Measurements of the geometric albedo in the optical wavelength range have been obtained for a few dozen exoplanets to date (e.g., Rowe et al. 2008; Snellen et al. 2009; Christiansen et al. 2010; Cowan & Agol 2011; Désert et al. 2011; Kipping & Bakos 2011; Demory et al. 2013), mostly via photometric secondary eclipse observations with telescopes such as MOST, CoRoT, and Kepler. Even though these broadband observations provide just one number for each planet—the value (or an upper limit) of the albedo averaged over the entire bandpass of the telescope—the albedos obtained so far span a broad range of values, pointing to a large diversity in the properties of exoplanet atmospheres. Most hot Jupiters have low values (≲0.1) of Ag (Burrows et al. 2008; Heng & Demory 2013); however, there are some notable exceptions, such as Kepler-7b (Latham et al. 2010) with Ag = 0.35 (Demory et al. 2011). Martins et al. (2015) observed the reflected light from the non-transiting hot Jupiter 51 Peg b in the wavelength range ∼380–690 nm using ground-based high-resolution spectroscopy and found tentative evidence for a high average value of the geometric albedo.5 Super-Earths observed with Kepler have been reported to have statistically larger geometric albedos than hot Jupiters (Demory 2014).

Evans et al. (2013) measured the albedo of hot Jupiter HD 189733 b over the wavelength range 290–570 nm using the Space Telescope Imaging Spectrograph on the Hubble Space Telescope (STIS/HST). They report the geometric albedo binned in six wavelength channels, thus providing a low-resolution albedo spectrum of this exoplanet (shown in Figure 1).

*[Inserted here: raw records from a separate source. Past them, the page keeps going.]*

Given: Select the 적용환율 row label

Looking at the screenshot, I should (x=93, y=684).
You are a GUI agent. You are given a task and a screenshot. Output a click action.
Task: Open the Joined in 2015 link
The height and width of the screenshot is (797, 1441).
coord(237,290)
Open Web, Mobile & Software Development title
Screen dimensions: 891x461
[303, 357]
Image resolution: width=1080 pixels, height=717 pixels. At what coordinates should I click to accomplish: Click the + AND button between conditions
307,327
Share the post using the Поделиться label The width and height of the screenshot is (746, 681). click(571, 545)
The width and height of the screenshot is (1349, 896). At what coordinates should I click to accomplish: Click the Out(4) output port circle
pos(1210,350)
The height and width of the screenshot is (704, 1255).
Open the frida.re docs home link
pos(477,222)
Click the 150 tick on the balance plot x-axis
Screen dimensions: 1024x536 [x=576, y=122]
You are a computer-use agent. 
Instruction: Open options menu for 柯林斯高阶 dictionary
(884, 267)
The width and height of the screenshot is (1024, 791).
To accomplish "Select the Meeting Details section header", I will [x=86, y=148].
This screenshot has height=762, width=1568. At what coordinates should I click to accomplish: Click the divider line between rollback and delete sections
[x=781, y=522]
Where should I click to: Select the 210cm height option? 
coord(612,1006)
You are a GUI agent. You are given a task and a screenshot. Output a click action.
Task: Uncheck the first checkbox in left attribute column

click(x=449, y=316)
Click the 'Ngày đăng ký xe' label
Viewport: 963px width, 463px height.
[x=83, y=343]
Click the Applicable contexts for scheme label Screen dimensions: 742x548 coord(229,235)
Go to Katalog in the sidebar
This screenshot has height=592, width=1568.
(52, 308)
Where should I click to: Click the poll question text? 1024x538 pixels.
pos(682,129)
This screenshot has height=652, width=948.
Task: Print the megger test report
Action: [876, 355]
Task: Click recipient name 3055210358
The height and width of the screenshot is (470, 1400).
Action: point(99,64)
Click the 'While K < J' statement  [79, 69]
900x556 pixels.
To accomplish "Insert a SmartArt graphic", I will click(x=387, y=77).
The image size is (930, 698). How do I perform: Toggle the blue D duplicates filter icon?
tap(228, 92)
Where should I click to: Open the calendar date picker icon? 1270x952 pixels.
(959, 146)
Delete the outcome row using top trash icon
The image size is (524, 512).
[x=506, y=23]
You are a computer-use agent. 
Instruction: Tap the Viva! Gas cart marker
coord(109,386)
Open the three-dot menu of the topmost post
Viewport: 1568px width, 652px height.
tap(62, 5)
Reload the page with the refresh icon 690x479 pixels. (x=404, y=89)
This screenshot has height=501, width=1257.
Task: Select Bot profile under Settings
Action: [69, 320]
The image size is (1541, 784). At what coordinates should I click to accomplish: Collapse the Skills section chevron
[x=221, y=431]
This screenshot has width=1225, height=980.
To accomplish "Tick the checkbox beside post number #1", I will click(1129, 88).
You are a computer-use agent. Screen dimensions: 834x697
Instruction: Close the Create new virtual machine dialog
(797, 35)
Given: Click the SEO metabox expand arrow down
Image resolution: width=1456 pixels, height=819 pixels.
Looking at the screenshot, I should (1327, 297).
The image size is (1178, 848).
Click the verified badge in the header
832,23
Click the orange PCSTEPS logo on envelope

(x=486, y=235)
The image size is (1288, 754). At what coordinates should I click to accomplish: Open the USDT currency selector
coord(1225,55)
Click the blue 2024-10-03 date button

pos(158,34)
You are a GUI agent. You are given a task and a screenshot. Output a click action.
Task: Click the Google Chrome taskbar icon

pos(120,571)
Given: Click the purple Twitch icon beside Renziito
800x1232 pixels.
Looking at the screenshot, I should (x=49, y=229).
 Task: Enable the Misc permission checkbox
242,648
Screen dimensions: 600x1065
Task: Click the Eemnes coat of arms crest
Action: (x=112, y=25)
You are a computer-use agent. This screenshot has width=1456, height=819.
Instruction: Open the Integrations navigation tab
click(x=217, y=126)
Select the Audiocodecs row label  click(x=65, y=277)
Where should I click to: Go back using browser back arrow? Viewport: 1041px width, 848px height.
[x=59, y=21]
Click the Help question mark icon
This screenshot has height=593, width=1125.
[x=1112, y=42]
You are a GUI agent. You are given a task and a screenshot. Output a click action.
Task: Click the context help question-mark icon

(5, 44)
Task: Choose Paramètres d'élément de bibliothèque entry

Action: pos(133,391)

The measured albedo spectrum of HD 189733 b is broadly consistent with an atmosphere dominated by Rayleigh scattering and sodium absorption, as well as with models containing cloud particles of various compositions and sizes (Heng & Demory 2013; Barstow et al. 2014; Heng et al. 2014). The quality of the current data is insufficient to place tighter constraints on the sources of atmospheric opacity.

Figure 1.

Figure 1. Lines show the measured full-disk albedo spectra of the Jovian planets and Titan from Karkoschka (1994). The accuracy of the absolute albedo measurements is ∼4%. The albedo spectra of Uranus and Neptune show prominent spectral features due to atmospheric absorption, as well as the Raman scattering features (peaks resembling emission lines). The spectra of Titan, Jupiter, and Saturn are aerosol-dominated. The measured geometric albedo spectrum of hot Jupiter HD 189733 b from Evans et al. (2013) is shown for comparison.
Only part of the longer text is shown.